A Republican U.S. senator is vowing to seek out a “third option” if Trump is the Republican nominee. Conservative commentators are openly speculating about taking over another party for ballot purposes -- the Constitution Party, for instance -- to run a conservative as an alternative to Trump.
Yet, the Trump train rolls, likely through Super Tuesday and well beyond. His chief rivals are left blasting him for, among other things, his spray tan and the size of his hands -- insults worthy of a race for class president, except they might get a student suspended.
It has party leaders perplexed and not amused.
“It shows that there’s not a cohesive party. It’s a group of disparate parts,” said Fred Malek, a Republican operative and fundraiser who has worked in high-level GOP circles for more than four decades. “The only way to win is to coalesce around a qualified and electable candidate.”
That window is closing, and fast. The GOP has no break-glass plan to block a candidate who gets enough delegates to be the nominee from winning the nomination.
How the party got here is a complicated question. It weaves through John McCain’s selection of Sarah Palin as a running mate; the GOP’s awkward embrace of the tea party movement that rose in reaction Obama presidency; the turn toward celebrity in politics that both parties have sought to channel; and the exquisite and flamboyant salesmanship of Trump, who has remade the rules of politics by running on themes voters are responding to in shocking numbers.
How the party gets from here is perhaps more complicated. Trump may still get blocked via the front door, though options for denying him a majority of delegates are limited, given the still-divided nature of his opposition.

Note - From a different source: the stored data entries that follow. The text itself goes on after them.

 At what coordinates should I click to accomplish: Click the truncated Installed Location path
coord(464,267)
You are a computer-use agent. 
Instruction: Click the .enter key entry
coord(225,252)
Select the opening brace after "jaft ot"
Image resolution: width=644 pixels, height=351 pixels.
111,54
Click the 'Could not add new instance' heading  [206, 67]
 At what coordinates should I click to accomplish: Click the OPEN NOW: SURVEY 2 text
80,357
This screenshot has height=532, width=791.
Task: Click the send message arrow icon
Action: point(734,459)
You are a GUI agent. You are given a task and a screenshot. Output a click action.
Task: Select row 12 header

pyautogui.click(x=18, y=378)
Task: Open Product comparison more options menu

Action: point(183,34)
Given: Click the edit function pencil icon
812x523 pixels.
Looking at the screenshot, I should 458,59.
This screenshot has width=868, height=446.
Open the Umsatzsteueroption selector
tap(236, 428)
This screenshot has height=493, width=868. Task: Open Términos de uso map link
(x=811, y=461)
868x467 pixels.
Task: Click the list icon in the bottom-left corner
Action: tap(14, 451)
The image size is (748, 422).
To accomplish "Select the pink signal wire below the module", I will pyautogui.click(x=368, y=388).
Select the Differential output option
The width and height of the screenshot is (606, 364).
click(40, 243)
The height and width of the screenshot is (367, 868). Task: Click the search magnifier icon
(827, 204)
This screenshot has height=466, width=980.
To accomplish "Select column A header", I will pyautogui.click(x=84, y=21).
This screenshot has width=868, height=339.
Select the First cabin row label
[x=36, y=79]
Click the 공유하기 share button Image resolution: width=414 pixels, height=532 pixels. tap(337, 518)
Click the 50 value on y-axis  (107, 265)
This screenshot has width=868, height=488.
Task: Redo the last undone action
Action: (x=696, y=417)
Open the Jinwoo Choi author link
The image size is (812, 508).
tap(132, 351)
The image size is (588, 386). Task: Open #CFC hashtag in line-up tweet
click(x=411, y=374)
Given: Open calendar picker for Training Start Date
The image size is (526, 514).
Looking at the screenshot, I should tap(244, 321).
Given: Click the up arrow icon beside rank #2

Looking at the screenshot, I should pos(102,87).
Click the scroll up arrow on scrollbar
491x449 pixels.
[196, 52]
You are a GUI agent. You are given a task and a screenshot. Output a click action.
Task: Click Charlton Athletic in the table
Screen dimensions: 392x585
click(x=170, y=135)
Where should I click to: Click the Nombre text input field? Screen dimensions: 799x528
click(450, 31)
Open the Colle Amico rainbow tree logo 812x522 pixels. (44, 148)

Trump has repeatedly threatened to go third-party himself if the GOP establishment tries to steal the nomination from him. Whether it’s Trump or someone else going that route, it’s hard to imagine a scenario where that doesn’t result in the election of a Democrat to the White House -- Hillary Clinton, most likely.
Trump himself has shown a repeated capacity for defying expectations. He should not be underestimated in his appeal to working-class voters, and building new and unexpected coalitions of voters.
Republican Party leaders have boasted of the turnout records they’re setting in early-voting states -- evidence, they say, that the GOP can grow and is growing, even while Democratic turnout falls well short of 2008 levels.
The chairman of the Republican National Committee, Reince Priebus, has made clear that the only bet that matters this year is on the White House.
“We're cooked as a party for quite a while as a party if we don't win in 2016,” Priebus said in October, back when most in the party assumed Trump would collapse by now.
Trump can demonstrate broad regional appeal today, and begin to put together a sizable delegate lead. It’s starting to get warm.